Education and the reconstitution of social class in England

an article by Patrick Ainley (University of Greenwich, London, UK) published in Research in Post-Compulsory Education Volume 18 Issue 1-2 (2013)

Abstract

This paper extends the work of Gamble, who followed Marx in seeing a reconstitution of the reserve army of labour as a key function of capitalist crisis, but it suggests a wider class reformation that includes what can be called the middle-working / working-middle class.

Education and training to all levels are deeply implicated in this class reformation, not only by relegating an unskilled section of the previously manually working class to worthless vocational certification at one end, but in cramming for academic qualifications to ‘restart social mobility’ at the other.

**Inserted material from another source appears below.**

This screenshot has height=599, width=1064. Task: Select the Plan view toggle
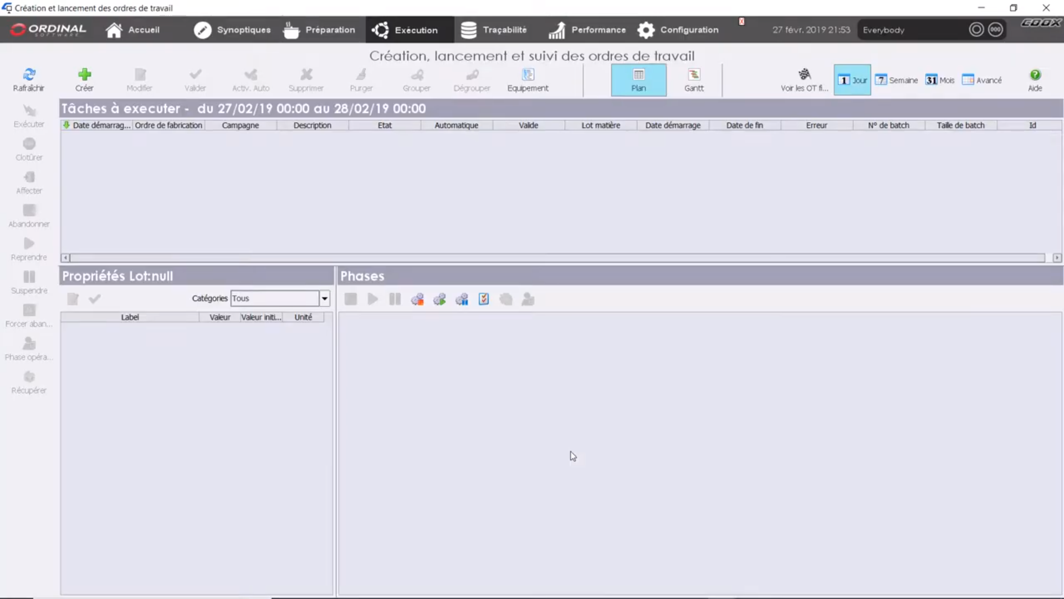(638, 80)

The riots of summer 2011 are seen as a crystallisation of this new class formation, which goes further than during economic crisis in the 1970s manifested in what Finn called ‘training without jobs’ to be succeeded by what Ainley and Allen called ‘education without jobs’.

Delusionary efforts to ‘educate our way out of economic crisis’ are questioned in relation to ‘education’s credibility crunch’ since there is no ‘new correspondence’ between education and the economy so that the main remaining ‘function’ of institutionalised education and training is increasingly one of social control.

Education must therefore regain its purpose of critically learning from the past to meet the crisis of the present.